Gestern veröffentlichten die albanischen Tageszeitungen den Entwurf einer neuen Verfassung, die am kommenden Montag im Parlament verabschiedet werden soll. Was in den Nachbarstaaten Jugoslawien, Bulgarien und Rumänien seit Monaten für heftigste Debatten sorgt, scheint in Albanien in Windeseile durchgesetzt zu werden. Die regierenden Kommunisten — sie erhielten bei den ersten „freien“ Wahlen vor zwei Wochen zwei Drittel aller Parlamentssitze — erklären sich fortan bereit, auf das Attribut „sozialistisch“ zu verzichten, Albanien wird künftig als eine Republik anstelle einer sozialistischen Volksrepublik definiert. Gestrichen werden alle Bezüge zum Marxismus-Leninismus, strikt getrennt werden das Verhältnis der Parteien zu Staat, Verfassung und Parlament, die Polizei und die Armee werden entpolitisiert, die Religionsfreiheit garantiert.

Schon gestern berichtete das ZK- Organ 'Zei i popullit‘, der Verfassungstext sei so gut wie beschlossen, weil die KP über eine Zweidrittelmehrheit im Parlament verfüge. Kritikpunkte aber gibt es genug: Dem Staatspräsidenten sollen fortan noch mehr Rechte zugestanden werden als er sie bisher hatte. Ihm allein obliegt es, die Regierung zu ernennen und zu entlassen, das Parlament aufzulösen und den Ausnahmezustand auszurufen. Auf Dekret-Basis kann er nahezu „absolutistisch“ regieren.

Im Dezember hatte es bereits die ersten Verfassungsänderungen per Dekret gegeben, wonach die Gründung unabhängiger Parteien und Gewerkschaften erlaubt sowie das Streikrecht und das Recht auf Privateigentum eingeführt wurden. Damit aus der Verfassungstheorie eine Verfassungswirklichkeit wird, soll ein unabhängiger Verfassungsgerichtshof ins Leben gerufen werden.

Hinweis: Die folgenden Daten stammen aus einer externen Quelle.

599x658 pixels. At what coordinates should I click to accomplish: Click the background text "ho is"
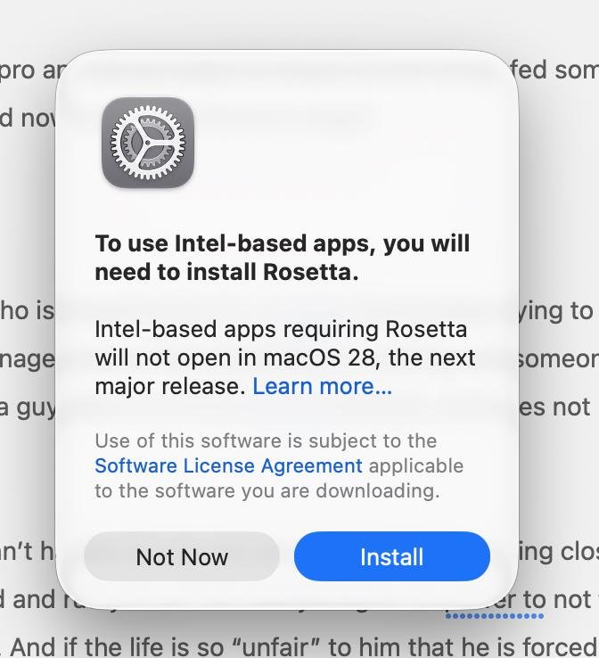click(x=28, y=310)
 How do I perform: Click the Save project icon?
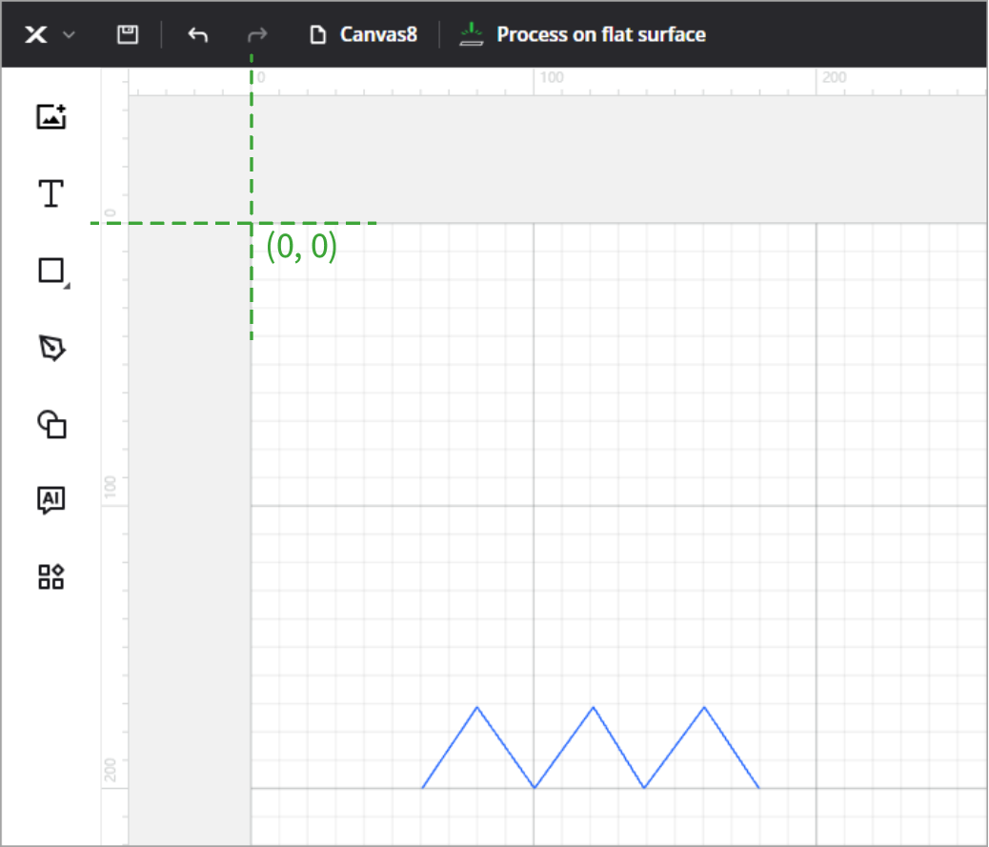127,35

Staats- und Parteichef Ramiz Alia muß allerdings mit Gegnern aus den eigenen Reihen bei der Verabschiedung des Textes rechnen. Stimmt nämlich die kleine parlamentarische Opposition gegen den Verfassungstext, so brauchen die Dogmatiker in der KP nur zwei, drei Stimmen um Alias Verfassungsreform zum Scheitern zu bringen.

Am Donnerstag verließen die letzten 11 albanischen Juden das Land in Richtung Israel, wo sie 300 jüdische Flüchtling wiedertreffen werden, die in den beiden vorausgegangenen Monaten durch die jüdische Organisation „Joint“ nach Israel geschleust worden waren.